The European Central Bank continues to disproportionately inflate the debt bubble of the Eurozone, while the economic slowdown of the main European economies worsens. What was designed as a tool for governments to buy time in order to carry out structural reforms and reduce imbalances has become a dangerous incentive to perpetuate the excessive spending and increase debt under two very harmful and wrong excuses: That there is no problem as long as debt is cheap and that there’s no inflation.
Cheap borrowing is not an excuse to increase debt. Japan has a very low cost of debt and the cost of servicing Japan’s public debt is almost half of the state’s tax revenues. Japan’s debt is 15 times higher than the tax revenue collected by the government in 2018.
The Eurozone official inflation since 2000 shows an increase of 40 percent in CPI while productivity growth has been negligible and salaries and employment remain depressed.
Monetary policy has gone from being a tool to support reforms to an excuse for not implementing them.
We must remember that the euro is not a global reserve currency. The euro is only used in 31 percent of global transactions, while the US dollar is used in 88 percent, according to the Bank Of International Settlements (the total sum of transactions, as the BIS explains in its report, is 200 percent because each transaction involves two currencies).
Bond yields in the Eurozone are artificially depressed and give a false sense of security that is completely clouded by extremely low interest rates and excess liquidity.
The balance sheet of the European Central Bank has been inflated to be 40 percent of the GDP of the Eurozone, while at the peak of quantitative easing the Federal Reserve’s balance sheet did not reach 26 percent of the US GDP.
The Federal Reserve Treasury purchases never exceeded net issuances. The ECB continues to buy back bonds once they mature despite having multiplied the repurchases and having reached seven times the figure of net issuances.
Sixteen 10-year sovereign bonds in the Eurozone show negative real yields. Greece and Italy, the other two, are amazing examples, as their yields (adjusted for currency and inflation) show a negligible differential over the US ten-year bond.
Excess liquidity in the Eurozone exceeds 18 trillion euros.
Everything is justified because “there is no inflation” and yet there is, and a lot. Not only in financial assets (huge bubble in the aforementioned sovereign bonds), prices in the Eurozone have increased by 40 percent since 2000 while productivity has barely increased.
Cheap debt must never be an excuse to increase it, but an opportunity to reduce it.
All this generates excessive complacency and accumulation of long-term risk.
The ECB ignores tail risk and accumulation of imbalances and expects liquidity to generate the levels of growth and inflation that have not been achieved after two trillion euro of expansion. Meanwhile, the risks of debt saturation rise.
Governments all over the eurozone identify low yields as some kind of market validation of their policies, when markets are artificially inflated by the central banks’ policies. This placebo effect has led many countries in Europe to abandon the reform impulse, and many believe that the solution to low growth is to return to the wrong policies of 2008.
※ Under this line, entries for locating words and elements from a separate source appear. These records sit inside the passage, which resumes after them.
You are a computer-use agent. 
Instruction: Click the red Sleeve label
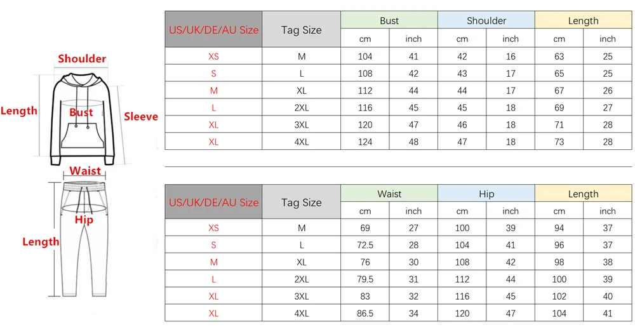point(140,116)
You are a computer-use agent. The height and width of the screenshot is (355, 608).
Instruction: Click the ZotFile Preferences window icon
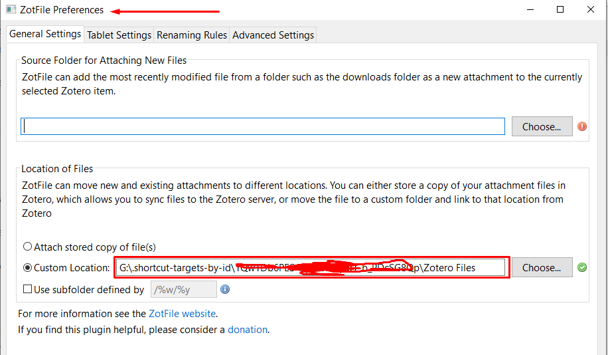[x=11, y=9]
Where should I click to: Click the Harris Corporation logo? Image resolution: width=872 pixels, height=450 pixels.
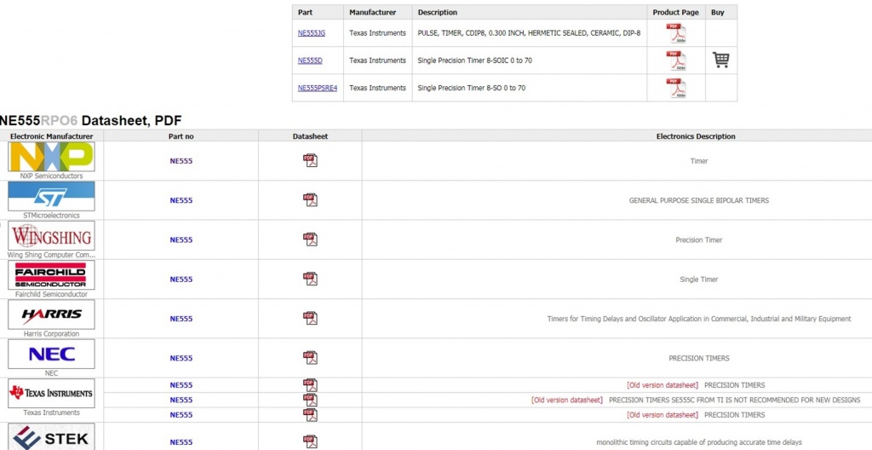tap(51, 314)
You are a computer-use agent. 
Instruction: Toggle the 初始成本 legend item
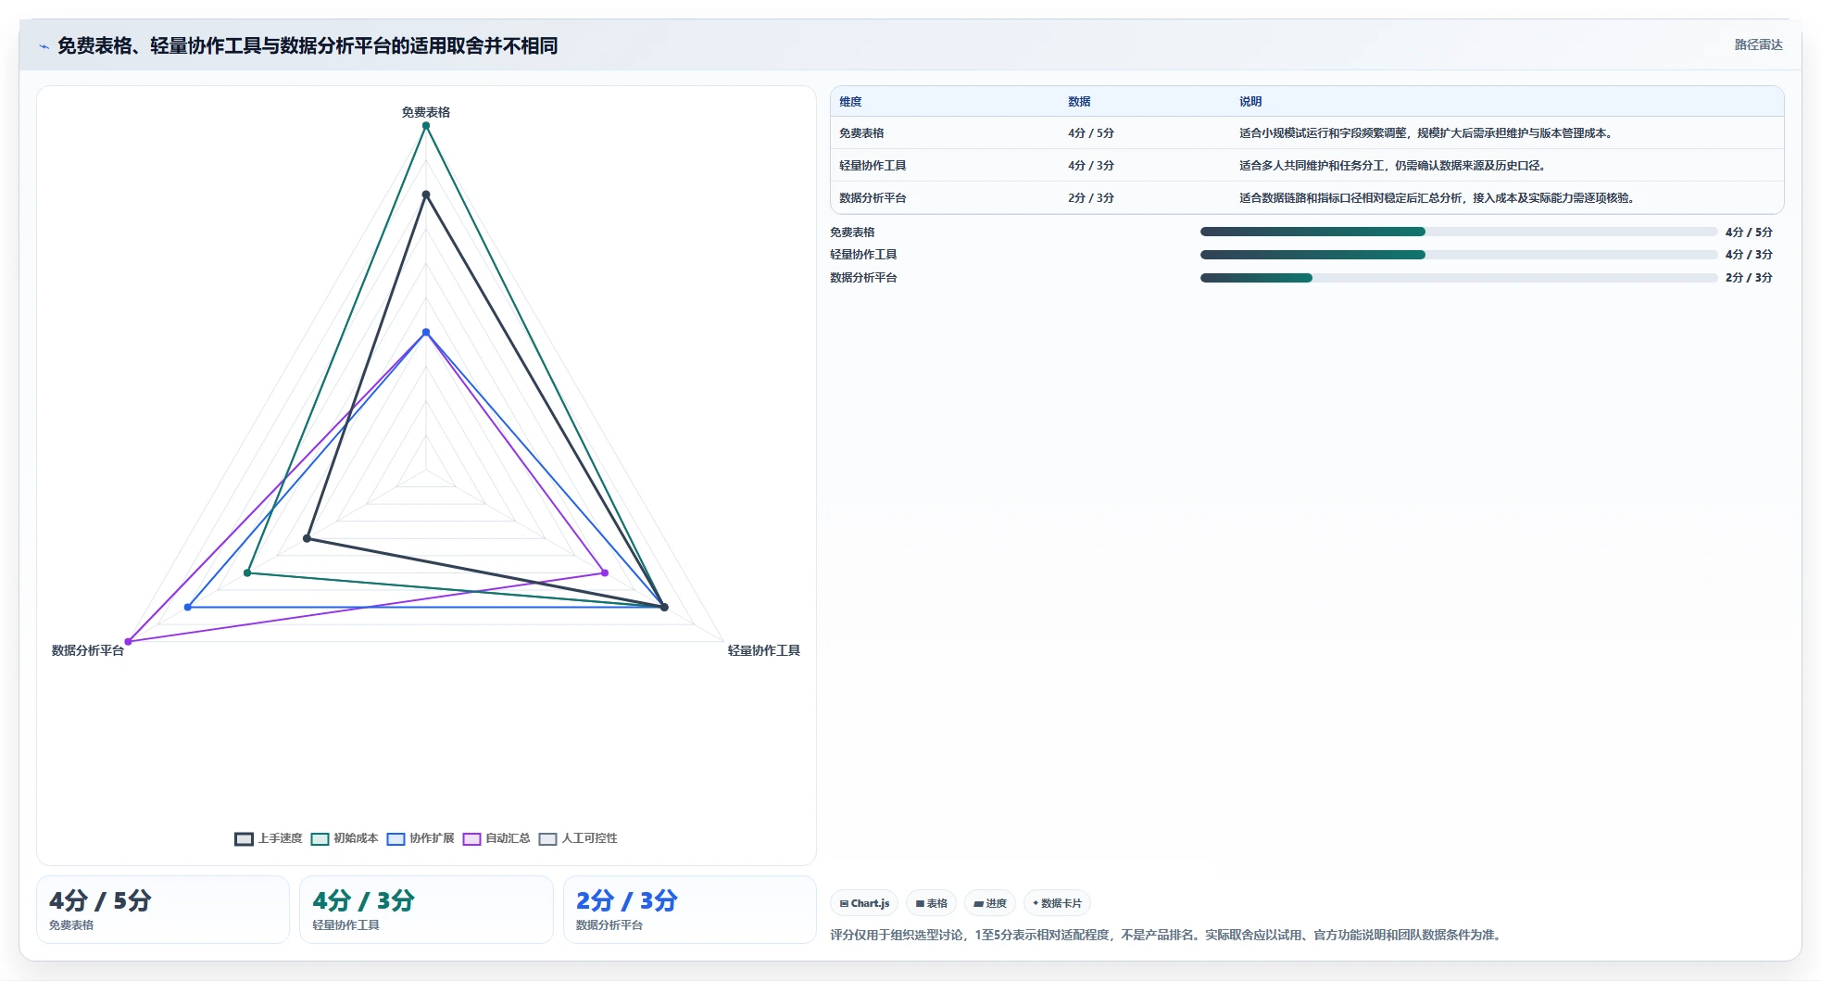coord(345,839)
Low yields are not a sign of credibility and low risk, but of financial repression and fear of a weaker macroeconomic environment in other assets.
The problem of the Eurozone is that it has relied entirely on the placebo effect of monetary policy to strengthen the recovery, focusing on a single objective, to make public spending cheap to finance, whatever the cost. This perpetuates structural imbalances, the perception of risk is clouded and the economy becomes less dynamic while long-term risks rise.
The ECB finds itself in a monetary trap. if it normalizes policy, the mirage of low yields will disappear and governments will react against it. However, if it keeps the policy, there is an increasing risk of repeating a Eurozone crisis without any tools to address it. That is why it must raise rates now and stop repurchasing maturities while markets remain optimistic.
Unfortunately, instead of proposing supply-side measures and curbing the excessive taxation and stagnating effect of government spending, many analysts will recommend more spending and more liquidity as solutions that will make the economy even weaker. The main problem with the accumulation of debt at low rates is that it has the same effect as a real estate bubble. It disguises real liquidity and solvency risk, because borrowing costs are too good to be true. And they are not true.